Wednesday, July 16, 2008

The Mayor Who Cried Wolf

One constant irritation with reporting the news is the bombardment of falsehoods, distortions and outright bullshit I’m exposed to by high-ranking officials who are old enough to know better.
I’ve interviewed politicians who see nothing wrong with lying or misleading reporters. I’m trying to figure out why this happens. When something is uncomfortable or controversial, when called upon the carpet to explain or extrapolate, politicians dodge questions and sling mud at the questioner.
Lately, with my beat, I’m discovering a city administration so protective of its secrets and so apt at sidestepping queries by the press and public, you’d think a corrupt and despotic regime uprooted itself from a Third World country and set up shop in New Jersey.
It’s frustrating and infuriating when a mayor insults your intelligence by telling you something untrue. It isn’t simply ignorance of the facts, but a willing attempt to obscure and hide the facts from public view.
Yet as a reporter and Fourth Estate scribe, I have to dutifully report the mayor’s statements objectively and without bias.
Hence, the condundrum.
The press has a professional responsibility to relate the news to the public. However, when your source is telling you something that you know is pure grade bullshit, how does this serve the public? You can't, after you quote the mayor, write, "The mayor is actually a fucking liar." That's bad form and irresponsible.
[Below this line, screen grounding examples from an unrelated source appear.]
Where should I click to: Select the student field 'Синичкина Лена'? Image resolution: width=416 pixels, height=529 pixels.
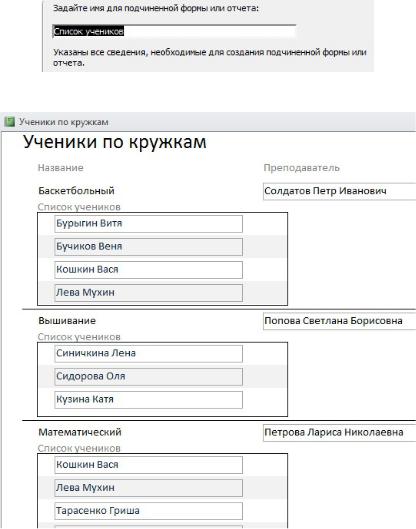click(x=148, y=354)
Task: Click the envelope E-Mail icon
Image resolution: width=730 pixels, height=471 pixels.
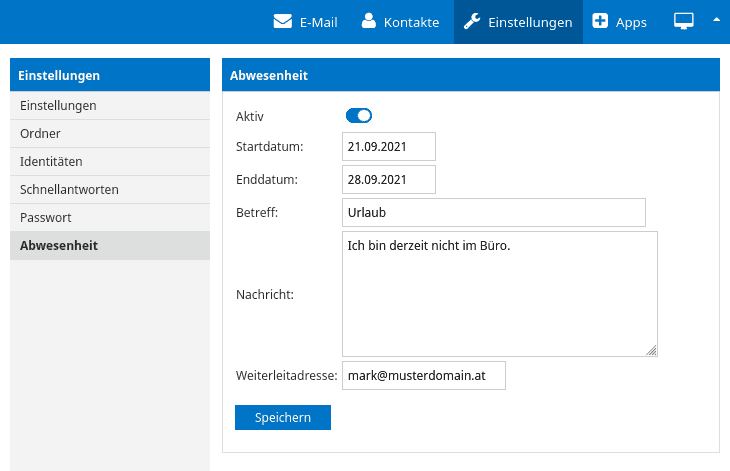Action: point(283,21)
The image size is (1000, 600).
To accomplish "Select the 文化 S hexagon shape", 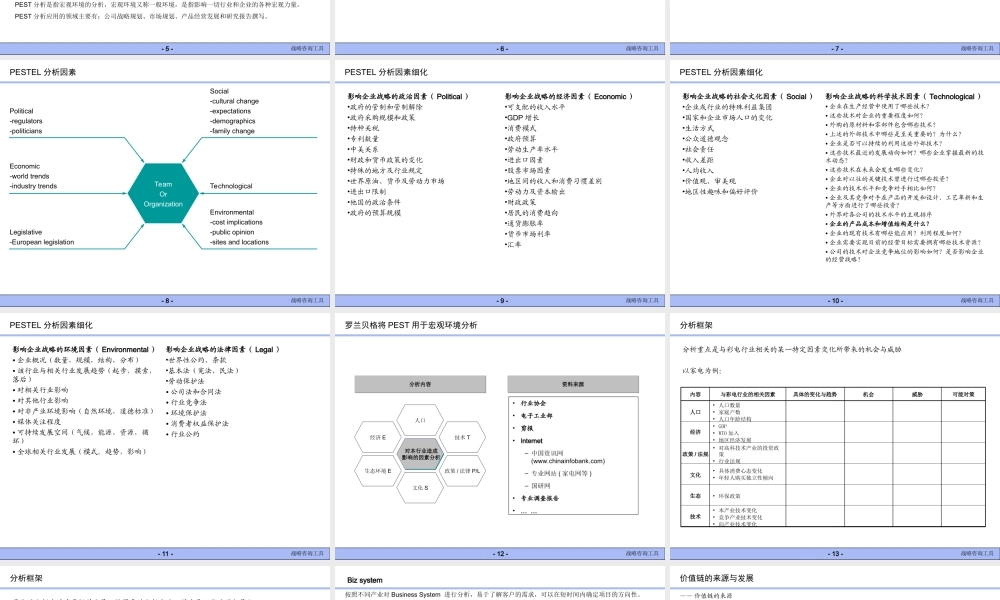I will tap(423, 487).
The public views the press as mistrustful of authority and cynical of power. I'm sorry, but if someone wants me to lie for them, that person doesn't think highly of me to begin with. I refuse to be an accomplice.
Unfortunately, recording and disseminating bullshit makes me less Bob Woodward and more Joseph Goebbels.
The mayor is an attorney by profession, so he’s skilled at wordplay and nimbly arguing his positions in court. He’ll turn the tables on any argument and make you look like you’re at fault, while ignoring what he doesn’t want to hear.
By controlling the message, he muzzles the messengers and turns reporting into propaganda.
Thomas Jefferson, in an 1785 letter to his nephew Peter Carr, extols the virtues of honesty and abhors lying: “It is of great importance to set a resolution, not to be shaken, never to tell an untruth. There is no vice so mean, so pitiful, so contemptible; and he who permits himself to tell a lie once, finds it much easier to do it a second and third time, till at length it becomes habitual; he tells lies without attending to it, and truths without the world's believing him. This falsehood of the tongue leads to that of the heart, and in time depraves all its good dispositions.”
The mayor’s attempts to sidestep accountability by ignoring pressing questions only hurts his administration and whatever legacy he wishes to leave. Full disclosure and honesty are the only ways he can salvage the little credibility he has in the public purview. By repeatedly lying and distorting the facts, the mayor fosters an environment where mistrust takes hold. Even if he tells the truth or is open and candid, people don't believe him because of the previous lies.
A politician who’s a serial liar isn’t a man of the people; he’s a man against the people. He has great contempt for those who put him in power and the greater public good takes a backseat to saving his own skin and protecting his intrests.